Bekommt ein Arbeitnehmer von seinem Arbeitgeber einen Vorteil zugewendet, stellt sich die Frage, ob dies für den Arbeitnehmer einen steuerpflichtigen Arbeitslohn darstellt. Liegt ein ganz überwiegend eigenbetriebliches Interesse des Arbeitgebers vor, kann ein damit einhergehendes eigenes Interesse des Arbeitnehmers, den betreffenden Vorteil zu erlangen, vernachlässigt werden.

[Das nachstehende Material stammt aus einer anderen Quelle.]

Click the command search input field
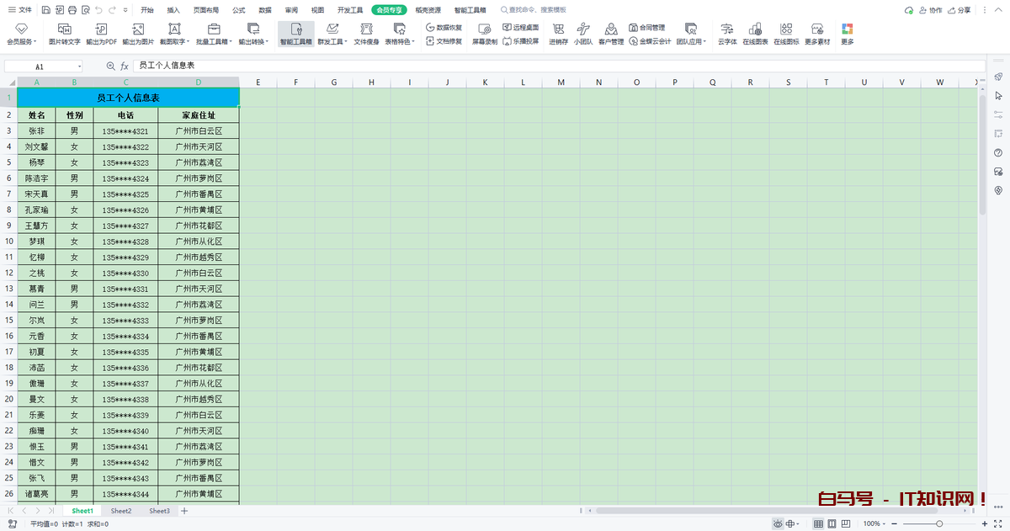The height and width of the screenshot is (531, 1010). (x=539, y=10)

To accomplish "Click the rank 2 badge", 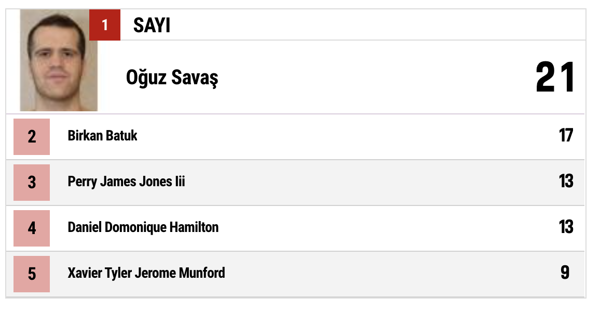I will (32, 137).
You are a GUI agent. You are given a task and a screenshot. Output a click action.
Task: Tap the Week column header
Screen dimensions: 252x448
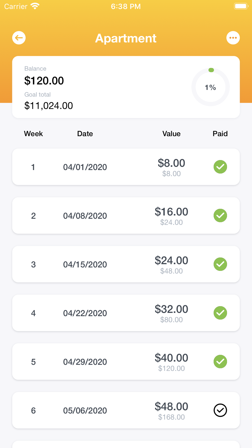pos(33,134)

Tritt das Interesse des Arbeitnehmers gegenüber dem des Arbeitgebers in den Hintergrund, kann eine Lohnzuwendung somit zu verneinen sein. Ist aber neben dem eigenbetrieblichen Interesse des Arbeitgebers ein nicht unerhebliches Interesse des Arbeitnehmers gegeben, so führt dies zu einer Lohnzuwendung.


Beispiel 1:
Arbeitnehmer A fährt mit seinem privaten PKW im Auftrage seines Arbeitgebers zu einem Kunden um Ware auszuliefern. Aufgrund verkehrsrechtlicher Schwierigkeiten bleibt dem Arbeitnehmer nichts anderes übrig als sich ins Halteverbot zu stellen, um die Ware zum Kunden transportieren zu können. Hierfür bekommt der Arbeitnehmer ein Protokoll, welches der Arbeitgeber für ihn entrichtet. Dies stellt in diesem Fall keinen steuerpflichtigen Arbeitslohn dar, da der Arbeitnehmer im Auftrag seines Arbeitgebers die Ware ausgeliefert hat.


Beispiel 2:
Arbeitnehmer A fährt zu einem Kunden und wird auf dem Weg dorthin wegen einer Geschwindigkeitsüberschreitung zu einem Bußgeld herangezogen, welches der Arbeitgeber für ihn entrichtet. Hier liegt im Gegensatz zum Beispiel 1 steuerpflichtiger Arbeitslohn vor, da es seitens des Arbeitgebers nicht notwendig veranlasst war, die Geschwindigkeitsvorgaben zu überschreiten.